戦鬼伝

この願いを叶えるためなら、命も、世界も、かけてみせる――。
鈴奈
鈴奈

公開日時: 2020年10月28日(水) 20:00
文字数:852

 奥底に沈む、意識の中で。竜は、業を煮やし始めていた。蒼龍の、がむしゃらで一方通行な攻撃に、ライゴウは幾重もの盾を用意して対抗し、余裕を見せ始めている。


 苛立たしい。こんなことをしている場合ではない。こんな奴はどうでもいい。

 自分は、姫のために来た。

 この体も、この力も、全部、姫のためにある。

 行かなければ。今すぐ。

 今すぐ、姫を、守るために――!

 

 遠い意識の先へ、強く、手を伸ばす。


 その時。


 全身を満たしていた蒼龍の力が、さっと引いていくのを感じた。体の感覚が、意識が、はっきりと戻ってくる。気が付くと、太刀に巻き付く白い煙に、確かに、うろこが浮かんでいた。
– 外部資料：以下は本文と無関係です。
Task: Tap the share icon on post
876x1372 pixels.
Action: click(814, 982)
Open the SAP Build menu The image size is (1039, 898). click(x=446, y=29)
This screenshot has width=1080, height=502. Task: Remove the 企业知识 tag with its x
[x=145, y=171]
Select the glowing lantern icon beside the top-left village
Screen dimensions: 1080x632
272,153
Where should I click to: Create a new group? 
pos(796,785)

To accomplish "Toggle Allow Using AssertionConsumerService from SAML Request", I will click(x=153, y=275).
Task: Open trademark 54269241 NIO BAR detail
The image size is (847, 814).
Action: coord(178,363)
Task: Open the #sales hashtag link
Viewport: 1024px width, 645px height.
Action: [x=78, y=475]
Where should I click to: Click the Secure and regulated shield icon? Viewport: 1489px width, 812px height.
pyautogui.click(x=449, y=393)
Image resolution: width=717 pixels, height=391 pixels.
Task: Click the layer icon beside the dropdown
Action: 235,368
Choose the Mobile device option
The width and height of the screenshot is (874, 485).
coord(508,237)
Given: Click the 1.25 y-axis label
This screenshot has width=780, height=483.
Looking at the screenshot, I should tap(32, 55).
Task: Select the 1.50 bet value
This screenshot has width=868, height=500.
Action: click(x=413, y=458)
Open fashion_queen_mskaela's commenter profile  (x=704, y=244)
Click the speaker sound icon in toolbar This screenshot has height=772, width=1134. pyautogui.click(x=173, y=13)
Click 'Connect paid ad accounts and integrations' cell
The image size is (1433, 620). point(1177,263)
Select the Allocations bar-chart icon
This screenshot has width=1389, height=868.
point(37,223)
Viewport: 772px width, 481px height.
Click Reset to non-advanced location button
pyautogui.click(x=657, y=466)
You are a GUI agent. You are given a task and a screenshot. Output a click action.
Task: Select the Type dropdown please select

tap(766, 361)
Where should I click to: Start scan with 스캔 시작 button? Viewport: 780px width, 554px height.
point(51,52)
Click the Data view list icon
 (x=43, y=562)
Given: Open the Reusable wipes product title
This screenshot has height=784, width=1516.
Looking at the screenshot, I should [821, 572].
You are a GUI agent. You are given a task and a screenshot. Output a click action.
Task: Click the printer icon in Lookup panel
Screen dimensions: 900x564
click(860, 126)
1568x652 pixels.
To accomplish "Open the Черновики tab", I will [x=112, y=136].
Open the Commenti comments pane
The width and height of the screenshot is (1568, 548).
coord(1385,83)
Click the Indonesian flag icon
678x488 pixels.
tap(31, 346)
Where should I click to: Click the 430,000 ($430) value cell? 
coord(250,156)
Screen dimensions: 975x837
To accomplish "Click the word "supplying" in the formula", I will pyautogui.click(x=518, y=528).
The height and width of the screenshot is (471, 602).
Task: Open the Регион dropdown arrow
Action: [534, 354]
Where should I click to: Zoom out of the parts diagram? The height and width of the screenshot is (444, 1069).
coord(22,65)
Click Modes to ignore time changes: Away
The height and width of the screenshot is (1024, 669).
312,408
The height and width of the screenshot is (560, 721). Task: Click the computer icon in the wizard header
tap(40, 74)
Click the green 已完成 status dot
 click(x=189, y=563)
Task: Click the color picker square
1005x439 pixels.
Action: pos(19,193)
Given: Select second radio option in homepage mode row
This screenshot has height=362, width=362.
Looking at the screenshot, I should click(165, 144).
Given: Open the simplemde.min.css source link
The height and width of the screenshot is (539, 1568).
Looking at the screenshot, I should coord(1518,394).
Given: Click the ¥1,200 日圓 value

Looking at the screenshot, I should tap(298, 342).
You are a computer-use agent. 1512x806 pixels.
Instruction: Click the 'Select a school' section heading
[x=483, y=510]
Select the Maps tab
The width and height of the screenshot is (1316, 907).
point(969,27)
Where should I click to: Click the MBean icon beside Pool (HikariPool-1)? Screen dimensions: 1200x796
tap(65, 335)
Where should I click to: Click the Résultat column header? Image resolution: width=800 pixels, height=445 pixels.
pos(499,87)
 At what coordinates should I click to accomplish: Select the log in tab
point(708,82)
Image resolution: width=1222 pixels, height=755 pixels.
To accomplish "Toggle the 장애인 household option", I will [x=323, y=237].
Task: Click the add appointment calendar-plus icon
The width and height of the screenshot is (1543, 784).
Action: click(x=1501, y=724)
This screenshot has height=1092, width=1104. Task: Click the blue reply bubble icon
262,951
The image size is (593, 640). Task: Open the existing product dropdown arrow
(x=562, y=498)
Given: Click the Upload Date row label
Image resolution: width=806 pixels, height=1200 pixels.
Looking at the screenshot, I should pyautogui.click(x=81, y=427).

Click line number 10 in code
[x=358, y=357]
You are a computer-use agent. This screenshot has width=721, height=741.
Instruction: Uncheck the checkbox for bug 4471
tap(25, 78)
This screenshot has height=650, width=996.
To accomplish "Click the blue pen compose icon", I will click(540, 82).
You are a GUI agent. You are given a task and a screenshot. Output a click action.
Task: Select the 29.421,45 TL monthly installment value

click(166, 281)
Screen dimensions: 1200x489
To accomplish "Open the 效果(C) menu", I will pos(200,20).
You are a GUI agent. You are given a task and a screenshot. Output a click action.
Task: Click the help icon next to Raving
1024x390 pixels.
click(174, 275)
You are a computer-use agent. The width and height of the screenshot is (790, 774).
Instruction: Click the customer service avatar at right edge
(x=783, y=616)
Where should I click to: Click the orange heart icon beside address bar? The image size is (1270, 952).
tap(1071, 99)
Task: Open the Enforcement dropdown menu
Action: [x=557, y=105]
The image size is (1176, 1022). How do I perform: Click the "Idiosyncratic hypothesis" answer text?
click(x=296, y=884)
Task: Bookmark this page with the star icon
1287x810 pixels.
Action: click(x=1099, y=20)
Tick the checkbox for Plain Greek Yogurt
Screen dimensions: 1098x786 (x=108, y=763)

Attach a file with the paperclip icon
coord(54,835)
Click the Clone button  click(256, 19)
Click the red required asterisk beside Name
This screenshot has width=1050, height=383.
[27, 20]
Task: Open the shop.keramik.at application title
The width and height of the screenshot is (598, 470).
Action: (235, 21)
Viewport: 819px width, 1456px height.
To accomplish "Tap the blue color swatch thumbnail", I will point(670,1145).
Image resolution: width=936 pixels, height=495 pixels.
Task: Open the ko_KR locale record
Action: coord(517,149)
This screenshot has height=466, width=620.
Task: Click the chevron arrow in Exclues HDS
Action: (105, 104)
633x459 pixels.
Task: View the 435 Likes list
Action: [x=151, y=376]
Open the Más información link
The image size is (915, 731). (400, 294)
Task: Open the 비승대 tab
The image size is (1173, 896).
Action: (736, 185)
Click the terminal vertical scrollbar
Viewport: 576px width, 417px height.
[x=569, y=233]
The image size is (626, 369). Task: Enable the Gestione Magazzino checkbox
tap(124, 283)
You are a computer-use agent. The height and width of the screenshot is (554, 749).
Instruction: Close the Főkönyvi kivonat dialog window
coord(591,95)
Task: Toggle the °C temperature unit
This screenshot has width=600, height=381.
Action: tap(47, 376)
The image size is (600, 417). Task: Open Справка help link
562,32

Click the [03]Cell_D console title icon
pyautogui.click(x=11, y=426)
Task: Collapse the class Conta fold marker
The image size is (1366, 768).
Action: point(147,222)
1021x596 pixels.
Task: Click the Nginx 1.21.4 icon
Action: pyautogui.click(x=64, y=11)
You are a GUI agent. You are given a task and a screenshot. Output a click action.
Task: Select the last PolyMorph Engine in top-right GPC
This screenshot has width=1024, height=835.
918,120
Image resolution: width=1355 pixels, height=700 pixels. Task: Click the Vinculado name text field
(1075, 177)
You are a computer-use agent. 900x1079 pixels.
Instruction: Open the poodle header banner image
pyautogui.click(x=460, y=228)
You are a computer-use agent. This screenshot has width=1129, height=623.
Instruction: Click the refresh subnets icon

「つまんないなあ。もうそろそろ、首の骨折っちゃうね?」

 ライゴウが、指を動かす。ガチャガチャと金属音が鳴る。そして、鋭い爪を伸ばし、まっすぐに突っ込んできた。

「蒼龍!」

 竜の声に呼応して、白い煙が、蒼龍の姿を成した。巨大な口が、無数の牙が、ライゴウを嚙みくだこうと襲い掛かる。ライゴウは一瞬、白い顔をひるませたかに見えたが、蒼龍の口の前に分厚い金色の壁を建て、瞬きのうちに竜の目前に詰め寄った。

 薙ぎ払った青い刃が、ライゴウの籠手とぶつかる。全力で押し込んでくる竜を、少女の鼻が嘲笑う。


 金鬼ライゴウは、どんな攻撃も跳ね返す、鉄壁の守りを誇る。

 蒼龍の浄化の力も届き切らぬほど、濃い守りの力が、奴の身から放たれている。


 だが、それは、蒼龍の力をまとった太刀が、届ききらなかっただけのこと。

 本物の蒼龍の浄化の力を前に、金鬼の盾など、薄氷にすぎない。


 ライゴウの背後から、蒼龍が猛った。

 一瞬のうちに、ライゴウの体に巻き付き、黄金の鎧を浄化する。

 鎧が溶け、身動きも取れない。焦燥と絶望に染まる、ただの女子高生になっていく。

 竜は、ふっと力を抜いて体をかがめると、するりと回転し、ライゴウの腹部を斬り裂いた。

 黄色い絶叫が耳をつんざく。少女の体が、みるみる砂になっていく。


 砂に追いかけられながら、竜は、がらんどうの玄関に走った。

 炎はいつの間にか森に流れ、暗闇を赤々と覆い尽くしていた。